BEGIN DATA ENTRIES

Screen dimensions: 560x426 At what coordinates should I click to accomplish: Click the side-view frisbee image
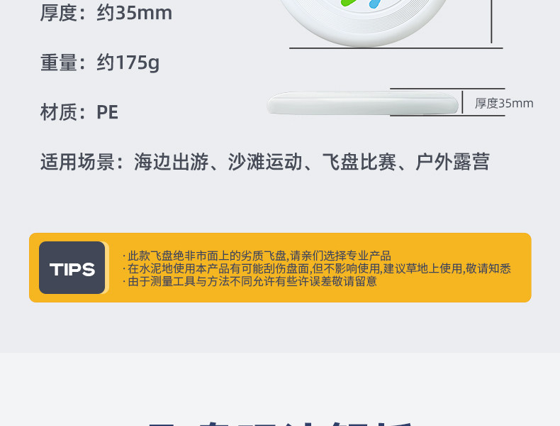(x=362, y=103)
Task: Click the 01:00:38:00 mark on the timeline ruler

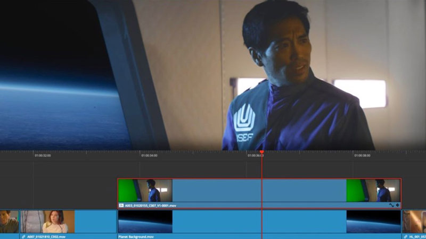Action: coord(362,156)
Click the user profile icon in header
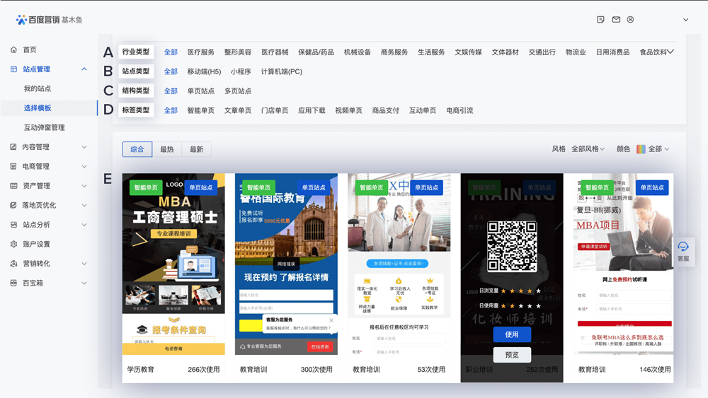The image size is (708, 398). (630, 20)

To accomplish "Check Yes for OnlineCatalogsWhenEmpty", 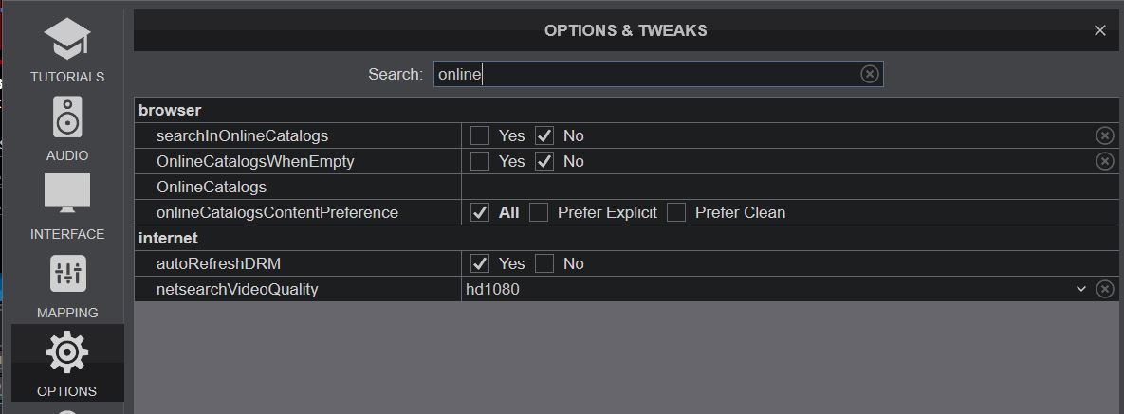I will [480, 161].
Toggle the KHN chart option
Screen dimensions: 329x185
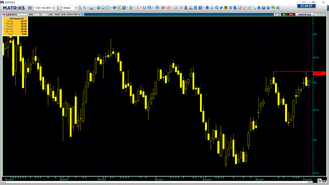[x=57, y=14]
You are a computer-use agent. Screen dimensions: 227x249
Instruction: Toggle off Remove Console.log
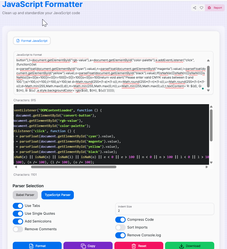coord(120,235)
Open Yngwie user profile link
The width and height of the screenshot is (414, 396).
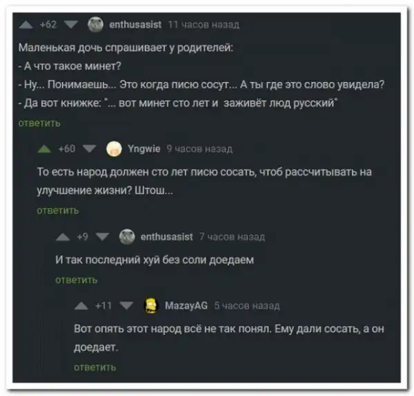[x=144, y=149]
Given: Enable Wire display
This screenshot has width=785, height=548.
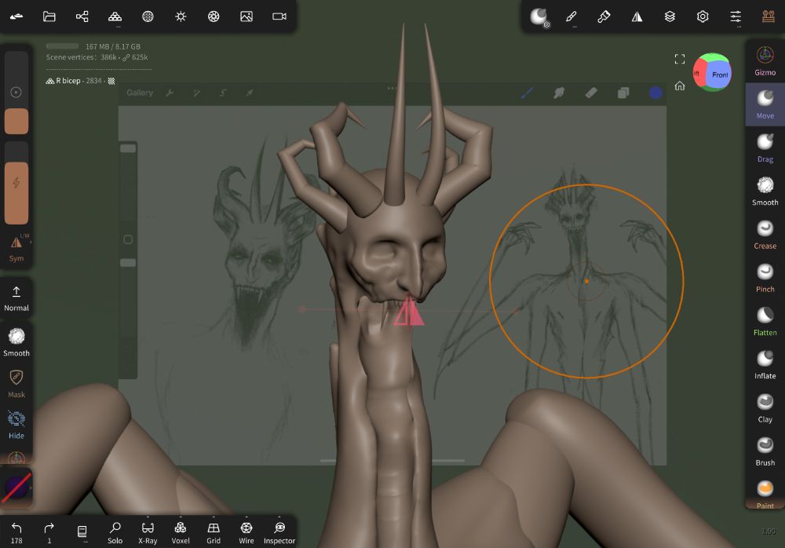Looking at the screenshot, I should point(246,531).
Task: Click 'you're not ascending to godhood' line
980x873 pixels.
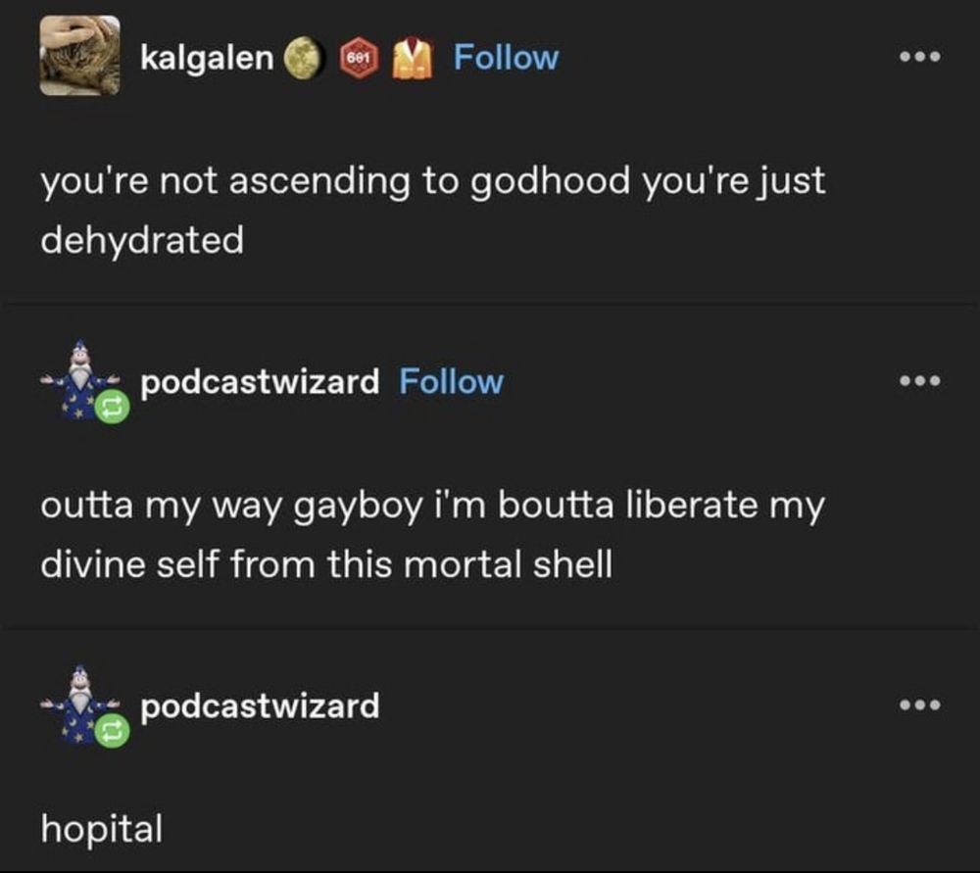Action: click(335, 181)
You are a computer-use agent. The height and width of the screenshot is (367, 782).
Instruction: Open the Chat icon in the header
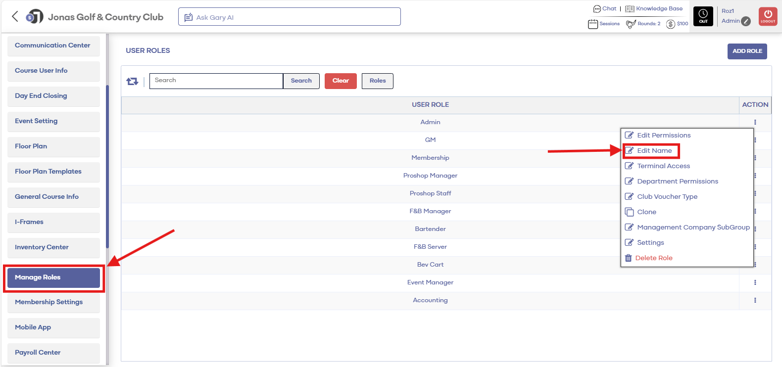[x=597, y=9]
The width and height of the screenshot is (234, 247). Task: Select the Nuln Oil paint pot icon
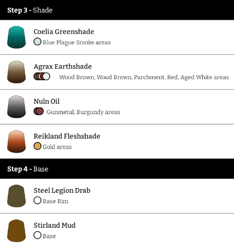tap(17, 107)
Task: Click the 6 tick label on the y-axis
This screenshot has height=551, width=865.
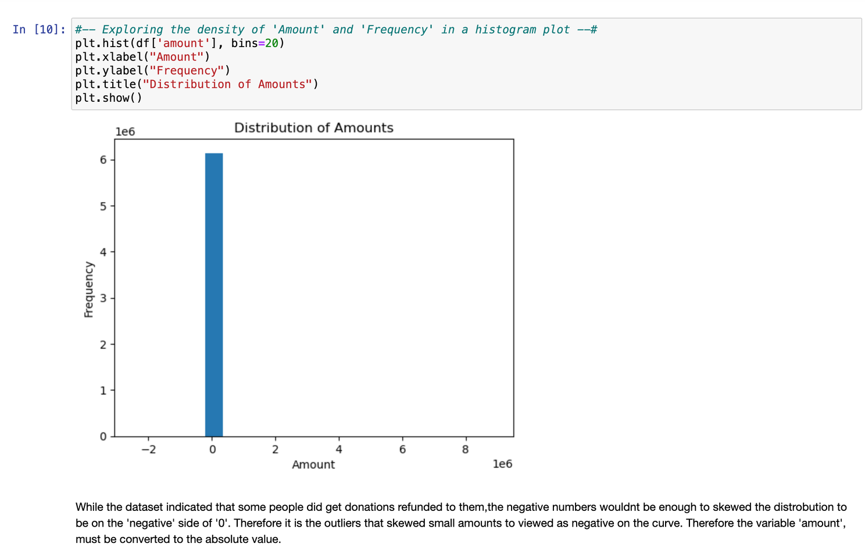Action: click(x=103, y=160)
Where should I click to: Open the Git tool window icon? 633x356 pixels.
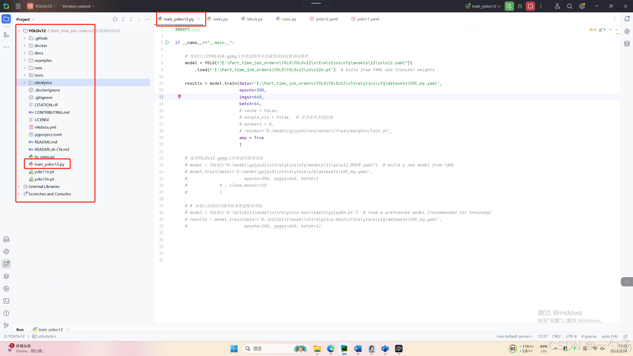(6, 326)
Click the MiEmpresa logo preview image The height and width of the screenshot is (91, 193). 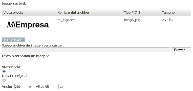(x=28, y=25)
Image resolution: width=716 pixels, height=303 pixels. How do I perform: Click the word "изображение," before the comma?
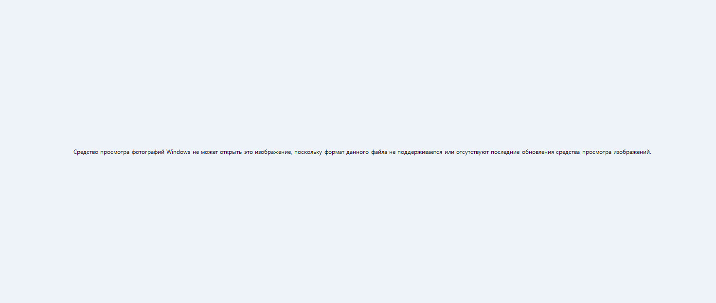[273, 152]
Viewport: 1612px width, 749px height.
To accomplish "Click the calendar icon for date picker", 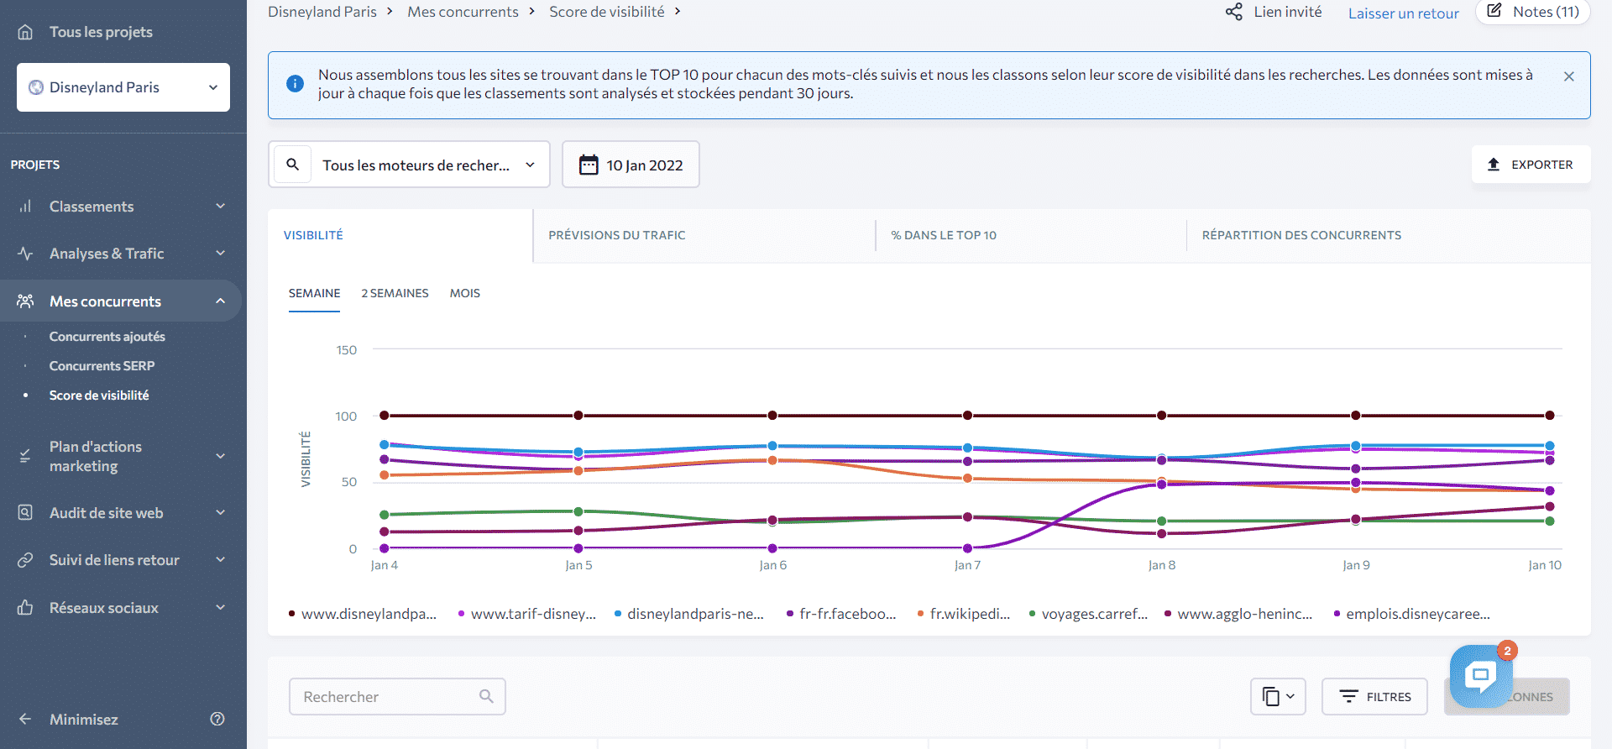I will (589, 165).
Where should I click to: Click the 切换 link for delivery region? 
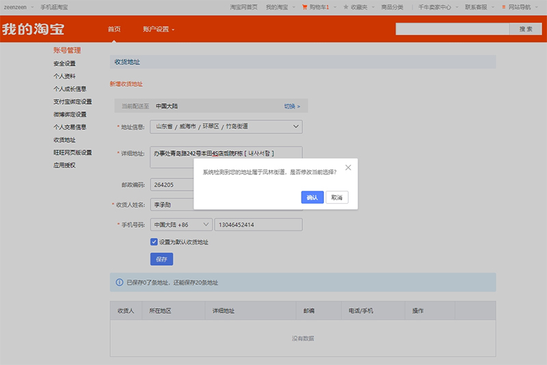(x=292, y=107)
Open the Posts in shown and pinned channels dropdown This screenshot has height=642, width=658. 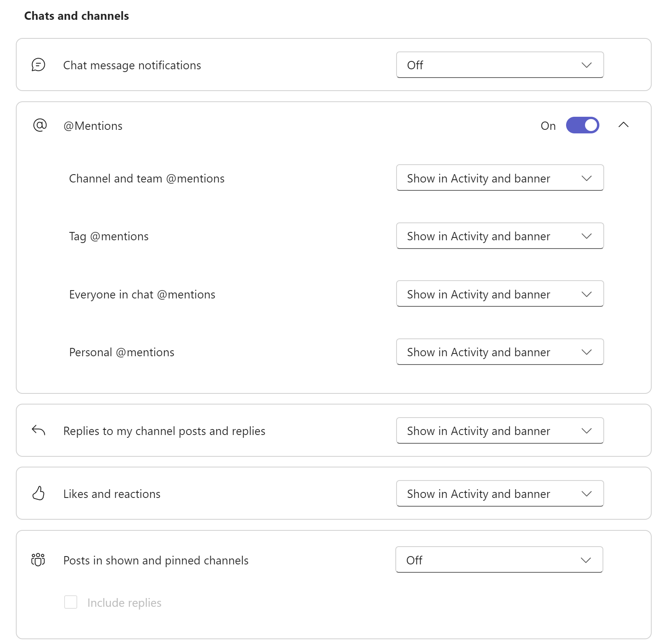[x=499, y=560]
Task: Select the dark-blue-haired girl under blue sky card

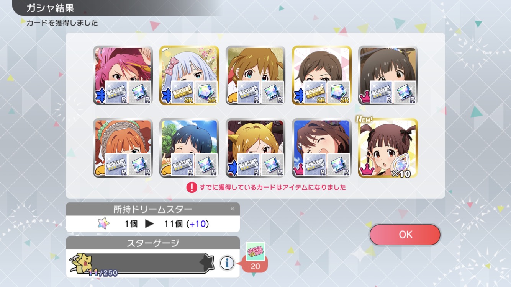Action: 189,148
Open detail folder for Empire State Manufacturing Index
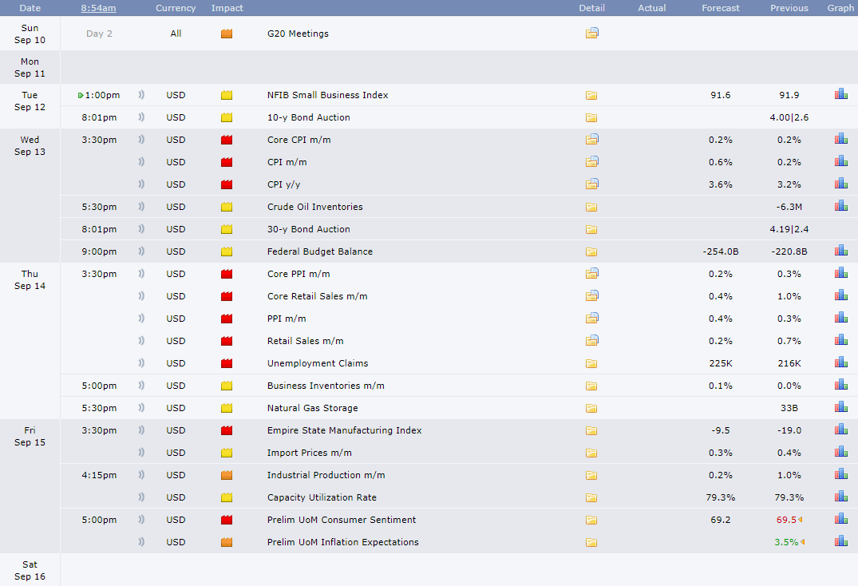The height and width of the screenshot is (586, 858). click(x=591, y=430)
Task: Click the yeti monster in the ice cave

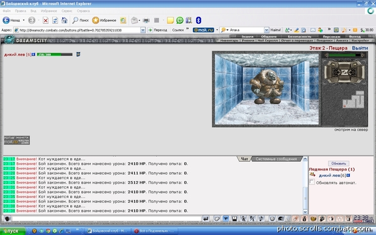Action: click(267, 86)
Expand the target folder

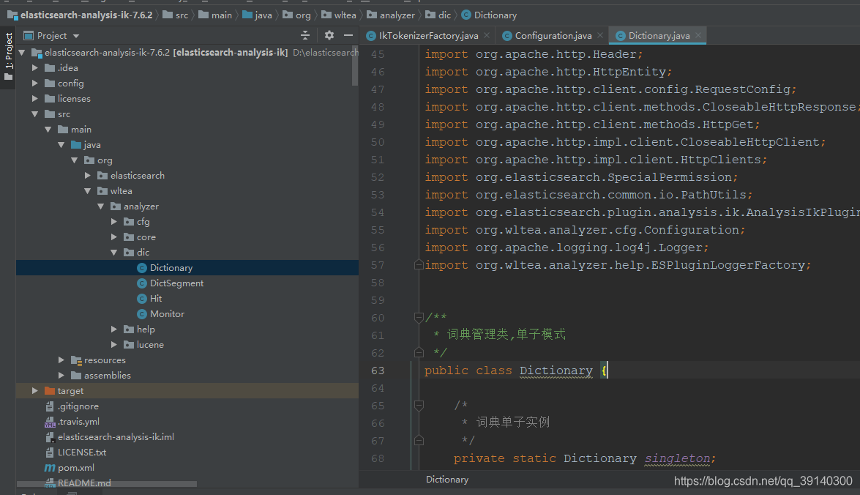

END DATA ENTRIES

■ WHAT IS NEEDED:
Count the lines in the items above that contain the string "user". Reply with the number only.

■ CORRECT OUTPUT:
2